イシダ国のハレムといえば、海を越えた国までに伝わる素晴らしさである。
女たちが、たった一人の男のために仕えるハレム。その規模と質でイシダ国に勝る国などない。イシダ国のハレムには周辺諸国や国を持たない部族などが、人質代わりにとよこした、よりすぐりの美女達が集っている。もちろん王以外の男の立ち入りは禁忌であるからして、その実際を確かめた者はいない。

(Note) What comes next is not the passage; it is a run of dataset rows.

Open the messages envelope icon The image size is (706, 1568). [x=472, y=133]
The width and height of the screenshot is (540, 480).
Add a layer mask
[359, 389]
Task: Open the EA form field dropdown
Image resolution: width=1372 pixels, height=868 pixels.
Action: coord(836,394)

要するに姫君達に仕える女官の姿を見た者や、面通しに同席した者たちから囁かれる噂なのだが、これには真実も含まれているだろう。宮殿の豪華さと、そこから薫るかぐわしい空気のことを考えれば無理はない。ハレムを支える柱の一本で、小国の民を養えるとまで言われるくらいだ。そして、そこを行き来するのは美女ばかり。そのようなことから考えると他国だけでなく、自国の民の男たちでも羨むくらいのハレムだ。
しかし、一つだけ問題があった。
ハレムの主が訪れないのである。唯一足を踏み入れることを許された国王がハレムに来たがらないのだ。これはハレムの存続にも関わる大問題であった。
王の年齢は数えで十五。たしかに幼くはある。だが歴代の国王の中には、わずか十一で子を為した者もいるくらいだから、それを考えると王がハレムに足を踏み入れたがらないのは廷臣達の悩みの種であった。

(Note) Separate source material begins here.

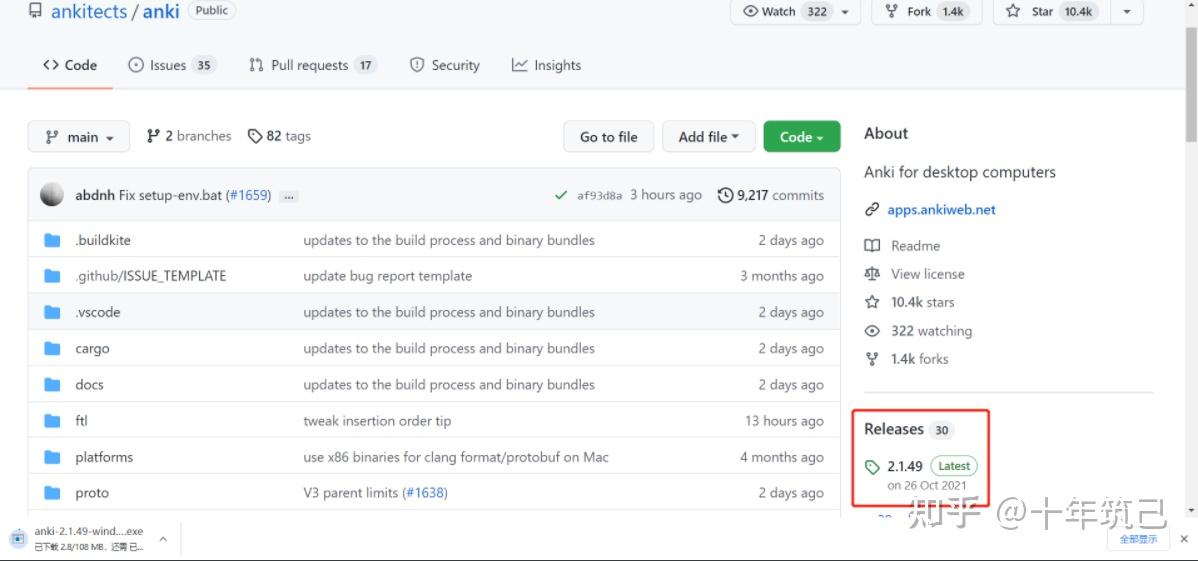
Task: Click abdnh's avatar thumbnail
Action: pyautogui.click(x=52, y=195)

人質といっても、公式には王の妃としての地位を持つ姫君達も、肝心の婚姻相手がこないのであれば、恨み言の一つ、涙も添えて言いたくもなる。
なかには生国に泣きついた姫もいるのだから、国際問題といえば、そうなってしまう。もちろんイシダ国は大国だから、そんなことは気にはしない。気にはしないが外聞は悪い。
なにしろ――十五にもなって女に興味を示さない男などいるのだろうか?
廷臣達はいたって気のいい、また大国一つ治めるにふさわしい鷹揚さを持っていたが、みな不思議がった。
ここには少しだけやっかみも混じっている。なにしろ美女と呼ばれる女性のほとんどは召し抱えられて、若い王の元へ行くのだから、同じ男である臣下達から見れば、やはり羨ましい。他に女性の官臣もいるが、こちらの心配も男たちと変わりない。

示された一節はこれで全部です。